The Silence On Domestic Violence
As part of a follow-up survey I recently completed on the Jewish communal response to domestic violence, I talked to nearly half the rabbis in Massachusetts. Half of them claimed to have been approached by congregants to discuss their experiences with abuse, yet more than three-quarters still have not given a sermon on the subject of domestic violence. Several of the rabbis told me that abuse might be a problem in other rabbis’ congregations, but not in their own. What these rabbis-in-denial don’t seem to “get” is that some of the abuse victims in my study are their very own congregants.
Rabbis are presumably the most knowledgeable about the laws and traditions of our faith. Why, then, are they not speaking out?
When rabbis do speak out about abuse, I have found in my research, congregants approach them for help in greater numbers. By showing that they are open to hearing from those in pain, rabbis invite those in trouble to confide in them. Women don’t approach their rabbis because they think that the rabbis will not be receptive to and understanding of their problems. Because the rabbis have not spoken about it, victims believe that these rabbis know nothing about the subject and don’t care about it — a truly vicious cycle.
If rabbis, who purportedly stand as spiritual and moral role models, are not setting an example for their congregations, then who will? Is the synagogue simply a large room with seating, or is it indeed a sanctuary — a place of spiritual uplifting, moral guidance and safe haven, for both victims and their congregational family?
Nobody, it should be clear, is asking rabbis to provide direct service. But they should be expected to open their doors and their hearts to provide moral support and referrals to professional resources.
Lest it appear that I am placing unfair burden or blame on rabbis, it might be worth remembering that the Jewish community has an obligation to learn about issues once presented with the truth. In the three years since I first interviewed the Massachusetts rabbis, the number who have attended a workshop or seminar on domestic violence has risen to nearly half from less than one-third. Synagogue leaders are certainly more aware of abuse; the question is what they plan to do about it.
Unlike the Catholic Church, the Jewish tradition does not have a papal figure who dictates what may or may not be taught in a synagogue. The rabbi is the employee of the board of directors and should respond to its wishes. So, where is the board of directors and its adult education or social action committee?

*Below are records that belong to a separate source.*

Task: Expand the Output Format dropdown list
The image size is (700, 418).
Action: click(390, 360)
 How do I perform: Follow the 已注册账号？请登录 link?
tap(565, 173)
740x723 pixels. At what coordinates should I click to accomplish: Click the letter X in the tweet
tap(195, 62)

Where, for that matter, is the federation board of directors? One would hope that the people charged with planning for the community’s welfare would take some interest in the subject matter.
To its credit, last month’s General Assembly of the United Jewish Communities did address the topic — but it did so in a single session that lumped domestic violence together with substance abuse and gambling, a relic of the days when we believed that Jews did not succumb to these “social ills.”

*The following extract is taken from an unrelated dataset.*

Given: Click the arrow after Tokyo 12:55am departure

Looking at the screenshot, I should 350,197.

One Jewish communal official, in explaining why her organization did not bring up the topic of domestic abuse at its annual convention, told me, “We want people to see the beautiful side of Judaism, not the seamy side.” If community leaders prefer to bury their heads in the sand, are they not sending a clear message to rabbis that they may safely ignore it as well?
For more than a decade, the organized Jewish community has obsessed over the issue of “continuity.” We profess concern about the legacy we are leaving our children and grandchildren.
Consider this: Studies have shown that 40%-50% of children in parentally abusive homes are themselves abused, and children in parentally abusive homes often grow up to become abusers themselves, or to marry abusers.
Is this the legacy we wish to leave?
Carol Goodman Kaufman, a research associate at the Hadassah-Brandeis Institute, is the author of “Sins of Omission: The Jewish Community’s Reaction to Domestic Violence” (Westview Press, 2003).